A pandemia chegou ao Brasil justamente quando o governo Bolsonaro avançava com as reformas administrativa e tributária.

“O que tem acontecido no Brasil são duros golpes na força e na credibilidade do governo. Tudo entra em crise quando o vínculo com o Parlamento se fratura. Com essa instabilidade, as reformas perdem impulso e a agenda fica congelada”, aponta à Lusa o sociólogo e analista político argentino Ariel Goldstein, especializado em política brasileira.

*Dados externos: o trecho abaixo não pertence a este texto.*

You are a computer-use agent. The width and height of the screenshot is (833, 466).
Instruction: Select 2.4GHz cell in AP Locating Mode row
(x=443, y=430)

“O estilo de polarização permanente de Bolsonaro pode funcionar em tempos normais, mas em tempos excecionais, quando se demanda união nacional, é um problema que paralisa”, conclui Goldstein, autor do livro “Bolsonaro, a democracia do Brasil em perigo”.

Na Argentina, o debate pelo Aborto foi cancelado. O vírus chegou ao país quando o governo estava quase a enviar um projeto de lei ao Parlamento que, desde então, não se reúne.

A pandemia levou o governo argentino a abandonar o esforço de equilíbrio fiscal, complicando, assim, as negociações com os credores privados para evitar um ‘default’ total da dívida.

O novo coronavírus prejudica as hipóteses argentinas de sucesso nessas negociações e deixam o país à beira do abismo financeiro.

“O principal problema da Argentina é que as péssimas condições macroeconómicas do país, agravadas pelo contexto do coronavírus, são as que depois darão valor a esses novos títulos públicos. Se eu fosse um credor, além de observar a proposta, eu avaliaria a credibilidade do país que piorou”, explica à Lusa o economista argentino Marcelo Elizondo.

Para ajudar à tempestade, a Argentina acaba de anunciar que, devido ao novo coronavírus, abandona as negociações, atuais e futuras, do Mercosul para acordos de comércio livre com outros países e blocos.

Uma decisão que trava o avanço dos demais membros da organização: Brasil, Paraguai e Uruguai.